Sports Nut

Slide of the Yankees

New York dithers its way into Game 5.

Everything went the Yankees’ way on Sunday—the called strikes, the misplayed balls—and that’s exactly what they needed to drag themselves back from death’s door and force a deciding fifth game tonight in New York. But the team that beat back the A’s did not look like the smooth, unflappable bunch we’ve come to know over the past five years, even though many of the faces are the same. No, in this short series and particularly in yesterday’s game, the once powerful Yankees performed like dysfunctional flakes, and it is nothing short of incredible that manager Joe Torre found a way to coax another victory from them, probably not their last.

Let us start with Exhibit A, starting pitcher Orlando “El Duque” Hernandez. The Cuban exile had a mostly disastrous season, complaining of mysterious ailments such as “dead arm” and giving off the distinct impression, as he occasionally has in the past, that the season is much too long and tedious for his tastes. Given his druthers, he would like to join the team in, say, mid- to late-August and participate only in the pennant drive and postseason.

This is not how big-league baseball works, but somehow El Duque gets what he wants. Though he barely pitched this season, compiling a 4-7 record in 16 starts, there he was yesterday on the mound in a key playoff game nursing an early lead. Would it be too much to ask that he merely throw strikes and get the Yankees the quick outs they so badly needed? Yes, as it turned out. With a 4-0 lead and facing Jason Giambi, El Duque went into a bizarre stalling tactic, waiting for an eternity between pitches. Whatever he was doing didn’t work, as Giambi outlasted him and drew a walk. Everyone in the ballpark, including El Duque’s teammates, seemed fully exasperated. Later in the same inning, as El Duque continued to struggle, he glimpsed daylight when he worked the count to one ball, two strikes against the tragic Jeremy Giambi, still traumatized by the play at the plate during Saturday’s 1-0 A’s loss, when he failed to slide and got tagged out by mere inches (it’s hard enough when your brother’s the big star; you don’t want to be the goat, too). With Jeremy on the ropes, El Duque decided to get cute and bounce one in, guessing incorrectly that Giambi would flail at whatever was coming next. Instead, the result was a passed ball, the baserunners advanced, and the inning dragged on. Only some very generous strike calls by the home-plate umpire prevented a full season-ending implosion by El Duque.

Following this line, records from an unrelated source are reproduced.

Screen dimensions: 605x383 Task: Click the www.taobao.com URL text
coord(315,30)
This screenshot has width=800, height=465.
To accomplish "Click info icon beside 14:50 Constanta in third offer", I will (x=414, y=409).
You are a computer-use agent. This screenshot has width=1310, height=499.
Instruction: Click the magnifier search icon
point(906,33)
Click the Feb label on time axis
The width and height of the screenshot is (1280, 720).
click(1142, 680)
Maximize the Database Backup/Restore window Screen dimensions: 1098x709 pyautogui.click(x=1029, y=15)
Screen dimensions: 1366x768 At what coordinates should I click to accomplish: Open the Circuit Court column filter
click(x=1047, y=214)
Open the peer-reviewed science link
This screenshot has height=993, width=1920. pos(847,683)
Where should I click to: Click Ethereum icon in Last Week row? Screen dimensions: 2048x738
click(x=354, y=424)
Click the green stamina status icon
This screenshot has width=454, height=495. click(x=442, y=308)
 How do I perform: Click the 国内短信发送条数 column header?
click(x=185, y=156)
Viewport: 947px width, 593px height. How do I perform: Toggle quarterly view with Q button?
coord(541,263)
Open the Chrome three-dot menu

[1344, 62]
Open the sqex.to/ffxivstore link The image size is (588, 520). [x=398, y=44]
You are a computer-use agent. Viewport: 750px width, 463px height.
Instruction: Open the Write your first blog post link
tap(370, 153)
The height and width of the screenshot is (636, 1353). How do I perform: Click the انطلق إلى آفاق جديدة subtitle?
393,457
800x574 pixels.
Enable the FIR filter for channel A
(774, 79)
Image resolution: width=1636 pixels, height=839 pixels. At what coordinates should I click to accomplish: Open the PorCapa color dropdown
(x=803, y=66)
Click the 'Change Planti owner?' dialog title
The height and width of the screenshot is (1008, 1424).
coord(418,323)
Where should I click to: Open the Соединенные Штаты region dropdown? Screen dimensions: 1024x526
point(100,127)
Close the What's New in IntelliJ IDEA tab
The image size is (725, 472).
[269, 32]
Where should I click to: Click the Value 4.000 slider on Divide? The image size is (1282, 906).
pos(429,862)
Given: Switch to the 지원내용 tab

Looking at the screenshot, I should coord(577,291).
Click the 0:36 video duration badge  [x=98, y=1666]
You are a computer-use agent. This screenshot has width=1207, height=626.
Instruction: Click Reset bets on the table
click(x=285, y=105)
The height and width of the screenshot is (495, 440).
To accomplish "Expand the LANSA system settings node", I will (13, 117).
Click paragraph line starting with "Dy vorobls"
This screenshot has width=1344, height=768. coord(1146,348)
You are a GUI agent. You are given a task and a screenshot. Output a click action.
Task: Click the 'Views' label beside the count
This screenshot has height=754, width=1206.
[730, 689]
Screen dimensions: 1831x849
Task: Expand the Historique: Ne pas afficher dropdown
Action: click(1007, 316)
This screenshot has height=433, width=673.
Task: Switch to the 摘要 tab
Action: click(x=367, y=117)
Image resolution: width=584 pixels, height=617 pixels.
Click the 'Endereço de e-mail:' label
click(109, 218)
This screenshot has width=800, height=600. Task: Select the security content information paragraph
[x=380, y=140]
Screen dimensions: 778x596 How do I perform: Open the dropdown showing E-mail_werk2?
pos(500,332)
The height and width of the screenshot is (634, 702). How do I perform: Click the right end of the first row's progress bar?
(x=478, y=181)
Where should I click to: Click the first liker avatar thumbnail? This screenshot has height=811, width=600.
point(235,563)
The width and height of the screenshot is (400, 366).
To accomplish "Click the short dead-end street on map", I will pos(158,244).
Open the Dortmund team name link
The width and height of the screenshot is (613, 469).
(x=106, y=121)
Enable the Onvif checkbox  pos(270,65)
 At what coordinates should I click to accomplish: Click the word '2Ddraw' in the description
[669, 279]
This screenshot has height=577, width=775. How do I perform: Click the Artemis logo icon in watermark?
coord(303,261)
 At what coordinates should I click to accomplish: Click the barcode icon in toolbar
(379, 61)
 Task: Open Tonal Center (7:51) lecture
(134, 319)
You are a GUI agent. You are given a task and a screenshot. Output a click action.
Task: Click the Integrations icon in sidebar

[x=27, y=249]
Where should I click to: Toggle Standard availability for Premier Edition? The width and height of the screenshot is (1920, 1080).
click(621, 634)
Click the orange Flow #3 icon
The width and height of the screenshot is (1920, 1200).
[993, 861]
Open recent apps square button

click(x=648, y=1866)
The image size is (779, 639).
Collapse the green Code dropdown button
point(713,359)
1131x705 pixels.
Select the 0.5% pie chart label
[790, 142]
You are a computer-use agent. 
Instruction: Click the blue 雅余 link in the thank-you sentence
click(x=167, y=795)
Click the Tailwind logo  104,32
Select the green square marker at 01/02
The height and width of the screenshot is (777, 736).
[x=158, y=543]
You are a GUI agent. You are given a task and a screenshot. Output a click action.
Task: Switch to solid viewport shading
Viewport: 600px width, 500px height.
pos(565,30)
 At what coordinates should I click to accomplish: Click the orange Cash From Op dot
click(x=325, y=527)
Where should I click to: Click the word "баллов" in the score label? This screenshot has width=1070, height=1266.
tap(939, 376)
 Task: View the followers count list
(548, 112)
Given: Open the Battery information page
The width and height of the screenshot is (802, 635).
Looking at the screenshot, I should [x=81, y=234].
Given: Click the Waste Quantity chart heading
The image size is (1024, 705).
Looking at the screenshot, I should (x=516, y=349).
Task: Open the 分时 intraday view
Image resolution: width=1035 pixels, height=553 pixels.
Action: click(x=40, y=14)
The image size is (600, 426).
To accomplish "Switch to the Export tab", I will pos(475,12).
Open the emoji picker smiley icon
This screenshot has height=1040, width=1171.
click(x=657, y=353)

In a sense, this is quibbling. Every successful pitcher, after all, relies on luck and the good graces of the umpiring crew. El Duque surrendered just a couple of runs before departing with two outs in the sixth, salvaging not only his own season but, for the time being, his team’s as well. All the same, it was an agonizing performance. Hernandez seemed to think he was out clowning around on some crabgrass field in Cuba, playing mind games with overmatched hitters and just having a good ol’ time of it. Instead, he was facing one of the toughest lineups in baseball, and he turned what should have been an easy Yankee victory into a savagely long, nerve-racking affair. What a relief it was to see him replaced by the swift and efficient Mike Stanton.

Exhibit B in the Yankee head-case sweepstakes is our old favorite Chuck Knoblauch, who quietly had a dreadful game. If it weren’t for his quite sensational sliding catch in Game 3, he would deserve a full chorus of boos tonight at Yankee Stadium. Who would have ever thought that defense would be Chuckie’s salvation this year? Though he managed a cheap hit into centerfield in his first at-bat, he looked horrible every other time up, taking wild, Little League-ish uppercuts at anything within a mile of the strike zone. He popped out at two critical junctures, screaming an obscenity after the second time and petulantly throwing his bat in a manner that would’ve gotten him kicked out of the game if he were an actual Little Leaguer. Then, late in the game, given an opportunity to once again make amends with his glove, he tracked down a deep drive to the gap in left but mysteriously failed to make the grab.

The reason that Knoblauch, despite his awful season and his evident lack of discipline, is in the lineup at all is that “speed at the top of the order” is one of the shibboleths of Major League Baseball, and not even the great Joe Torre is willing to question it. Speed, of course, means nothing if you don’t get on base, which Knoblauch hasn’t (his on-base percentage for the playoffs is a measly .235). And it’s not even clear how fast he still is. Yesterday, A’s third baseman Eric Chavez double-clutched when he was trying to throw out Chuck on a grounder and still nailed him easily. The Yankees would be better off with Derek Jeter, Jorge Posada, Bernie Williams, and Tino Martinez as their one-through-four hitters, but Chuck Knoblauch’s name will be there on top of the lineup card tonight. You can count on it.